### TAREFA CURTA
Reproduza somente o trecho dos registros que começa na linha que contém "The height and width of the screenshot is (869, 1372)." e termina na linha que contém "I will point(1192,117).", com as duas incluídas e também os pedidos. Desloque cada coordenada das respostas somando 93 a ela.

[Registros brutos]

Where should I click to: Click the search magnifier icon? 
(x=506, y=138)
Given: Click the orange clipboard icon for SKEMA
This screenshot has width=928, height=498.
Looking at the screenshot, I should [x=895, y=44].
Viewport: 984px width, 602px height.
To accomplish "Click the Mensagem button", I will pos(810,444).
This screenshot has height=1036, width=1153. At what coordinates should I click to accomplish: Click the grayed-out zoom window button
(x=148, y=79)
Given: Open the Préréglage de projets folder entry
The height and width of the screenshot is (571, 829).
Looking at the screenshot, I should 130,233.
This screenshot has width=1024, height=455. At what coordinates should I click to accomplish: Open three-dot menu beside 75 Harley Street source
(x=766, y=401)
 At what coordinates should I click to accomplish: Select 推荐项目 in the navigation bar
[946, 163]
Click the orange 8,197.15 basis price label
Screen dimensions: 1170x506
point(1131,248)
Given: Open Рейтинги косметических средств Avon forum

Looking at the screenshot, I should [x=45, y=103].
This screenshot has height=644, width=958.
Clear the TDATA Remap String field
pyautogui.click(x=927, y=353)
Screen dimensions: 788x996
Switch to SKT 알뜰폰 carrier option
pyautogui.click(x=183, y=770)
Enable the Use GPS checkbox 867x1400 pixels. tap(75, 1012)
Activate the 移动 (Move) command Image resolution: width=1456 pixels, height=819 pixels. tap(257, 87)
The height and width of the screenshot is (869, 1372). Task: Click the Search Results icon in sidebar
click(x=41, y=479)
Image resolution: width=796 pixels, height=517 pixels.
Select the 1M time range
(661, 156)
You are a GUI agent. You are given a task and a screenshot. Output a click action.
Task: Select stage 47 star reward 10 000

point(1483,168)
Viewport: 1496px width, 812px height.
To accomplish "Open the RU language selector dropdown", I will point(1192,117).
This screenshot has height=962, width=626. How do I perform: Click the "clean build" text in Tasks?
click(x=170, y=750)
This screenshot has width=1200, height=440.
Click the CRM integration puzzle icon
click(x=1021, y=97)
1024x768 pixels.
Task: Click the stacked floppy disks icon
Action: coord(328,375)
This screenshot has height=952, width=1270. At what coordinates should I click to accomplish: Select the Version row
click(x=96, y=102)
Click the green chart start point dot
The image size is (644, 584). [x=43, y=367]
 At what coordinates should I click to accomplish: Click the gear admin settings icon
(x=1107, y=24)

### RESPOSTA DO EXERCÍCIO
The height and width of the screenshot is (869, 1372). Task: Click the Search Results icon in sidebar
click(x=134, y=572)
Image resolution: width=796 pixels, height=517 pixels.
Select the 1M time range
(754, 249)
You are a GUI agent. You are given a task and a screenshot. Output a click action.
Task: Select stage 47 star reward 10 000

point(1576,261)
Viewport: 1496px width, 812px height.
To accomplish "Open the RU language selector dropdown", I will point(1285,210).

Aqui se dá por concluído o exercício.